Does Soy Impact Testosterone?

There’s no indication that tossing tofu on your stir-fry or sharing a bowl of edamame will negatively affect your hormones. “There have been dozens of randomized controlled trials and meta-analyses showing that consuming soy or soy phytoestrogens does not have a clinically relevant impact on testosterone levels,” says Nagra.

The receipts: A 2022 review of 417 observational studies, clinical studies, and systematic reviews and meta-analyses in Critical Reviews in Food Science and Nutrition concluded that isoflavone intake did not impact levels of testosterone, estrogen, sperm, or semen in men (1).

An earlier 2021 meta-analyses of 38 clinical studies, published in Reproductive Toxicology (4), found that soy and its isoflavones also did not alter levels of total testosterone, free testosterone, or estrogens in men—even when eaten long-term at levels that exceed the amounts typically consumed in Asian cultures. The authors point out that their research affirmed the conclusion of a 2010 meta-analysis (5) and that “it’s unlikely that additional research will alter this conclusion.”

Is Soy Good for Your Heart?

Not only is soy hormone-friendly, but it also provides a good source of heart-healthy unsaturated fat and fiber, as well as iron, calcium, zinc, and B vitamins, research points out (6). Soy foods also provide a lean source of protein. It may be better to consume whole sources of soy like edamame, rather than soy ultra-processed foods since these can be high in sodium.

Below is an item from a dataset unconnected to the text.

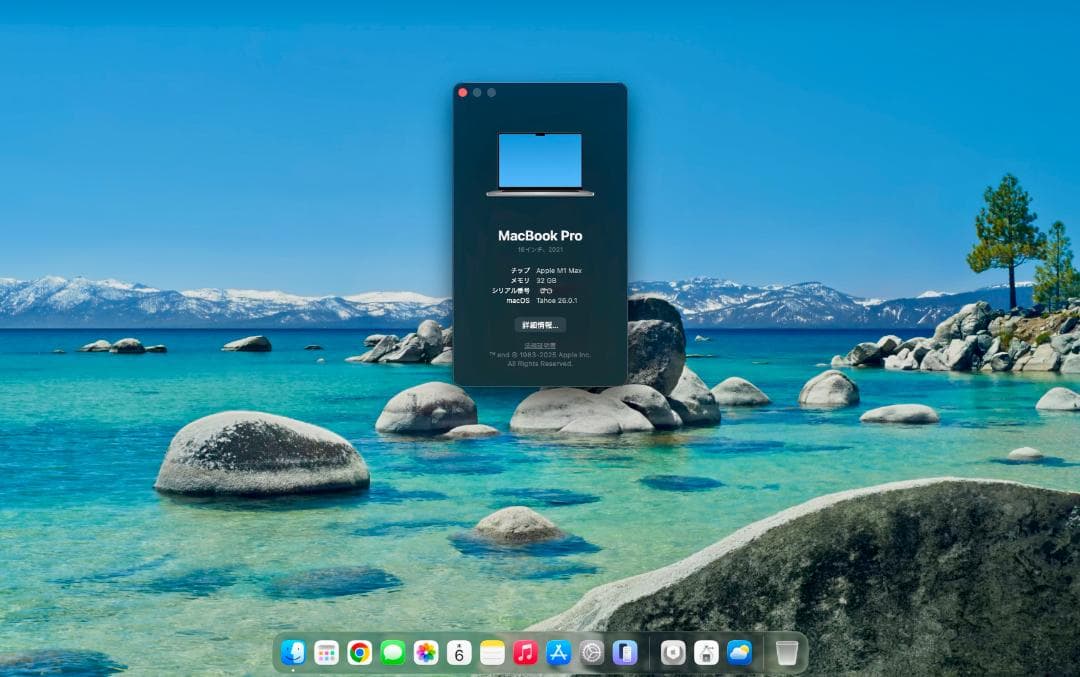Open System Settings from the Dock

coord(592,652)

Consuming 25 grams a day of soy (about an ounce) has been found, in some studies, to decrease total and “bad” LDL cholesterol, making it a heart-healthy food, according to a meta-analysis published in the Journal of the American Heart Association in 2019 (7).

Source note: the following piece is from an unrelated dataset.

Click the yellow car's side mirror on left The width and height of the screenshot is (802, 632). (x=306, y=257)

Does Soy Impact Your Cancer Risk?

Prostate cancer is the most common cancer in men in the U.S., except for skin cancers, according to the American Cancer Society. A meta-analysis of 30 observational studies found that soy consumption is associated with a decreased likelihood of developing prostate cancer (8).

One theory why: Prostate tissues contain certain estrogen receptors, and when phytoestrogens bind to and activate these receptors, it may, in part, reduce cell division to inhibit cancer development.

Soy Builds Muscle

One of the best ways you can eat high-protein soy is as a replacement for animal proteins that can be higher in saturated fat (such as red meat)—that’s one reason why soy is considered a heart-healthy food. So, marinate and sauté tofu as your main protein or toss a handful of edamame onto a salad.

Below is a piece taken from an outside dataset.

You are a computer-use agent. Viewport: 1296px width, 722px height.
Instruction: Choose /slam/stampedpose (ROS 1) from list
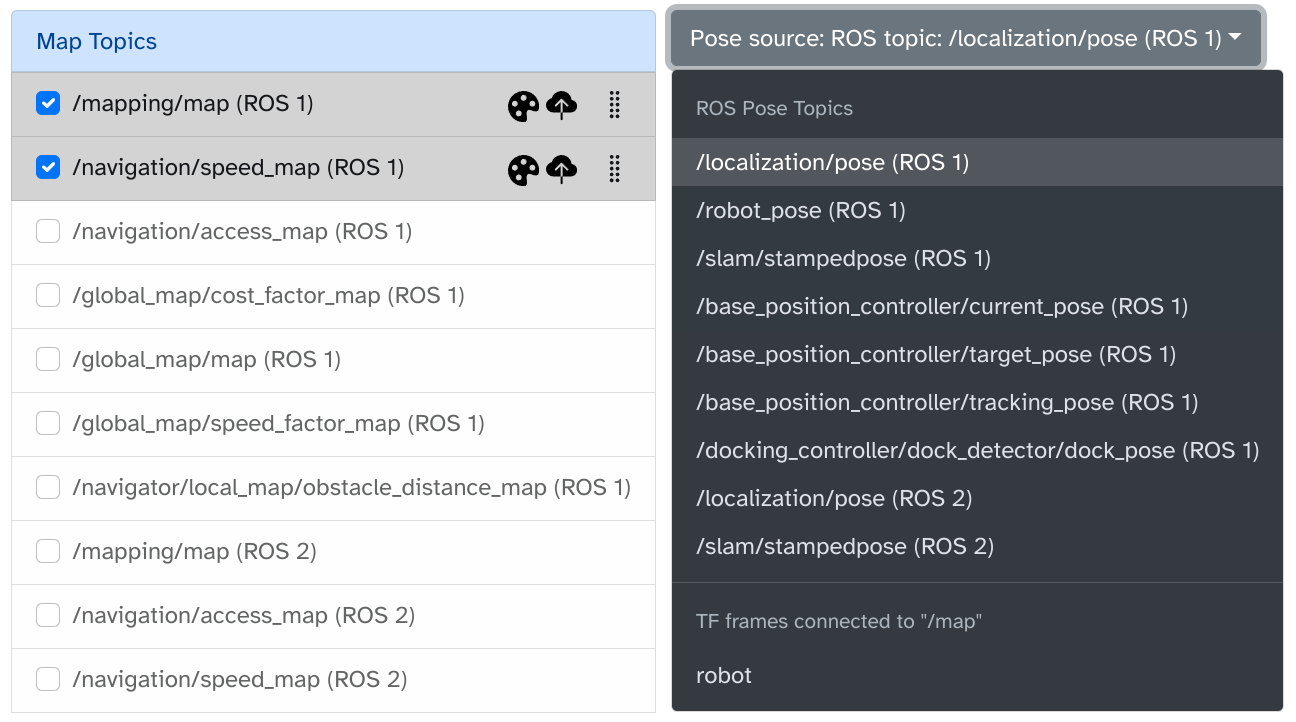coord(843,259)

Soy can also help you build muscle. “Research shows (9) that soy protein increases muscle mass and strength just as well as whey protein, which has long been considered the top-quality protein in the bodybuilding space,” says Dr. Nagra.

How Much Soy is Too Much?

Research shows that up to 100 mg of isoflavones (the equivalent to about four servings of whole soy foods per day) is safe (1).

More than that may be as well, but when you consume a lot of one food, it leaves little room for others. Problems arise when soy (or other foods) becomes the dominant food in your diet. “At that point, there’s potential that you’ll miss out on other nutrients that you need in your diet,” says Nagra. Eat a variety of foods and protein sources.

The Bottom Line

Research clearly suggests that soy is a healthy food—and concerns can be put to rest.

Want to make soy part of your diet? Start by replacing meat with tofu or regular milk with soy milk a couple times per week. Experiment with different soy foods and their preparations to see what you like.

Does soy cause man boobs?

No. There is no data to suggest that soy, when consumed in normal (aka not excessive amounts) will cause excess breast tissue to grow (10).

Does soy lower sperm count?

No. Large meta-analyses (4) found that soy did not affect sperm or semen in men.

Does soy cause erectile dysfunction?

No. While there are worries that soy may affect testosterone, research has found that soy consumption did not decrease reproductive hormone levels (4).

How much soy is bad for men?

Consume up to four servings a day of soy. Research shows (1) that it’s safe to consume no more than 100 mg of isoflavones per day. Soyfoods contain different amounts of isoflavones, and may vary with the brand, but in general, one serving of soy (8-oz soymilk, 3.5-oz tofu, 1-oz soy nuts) offers around 25 mg of isoflavones.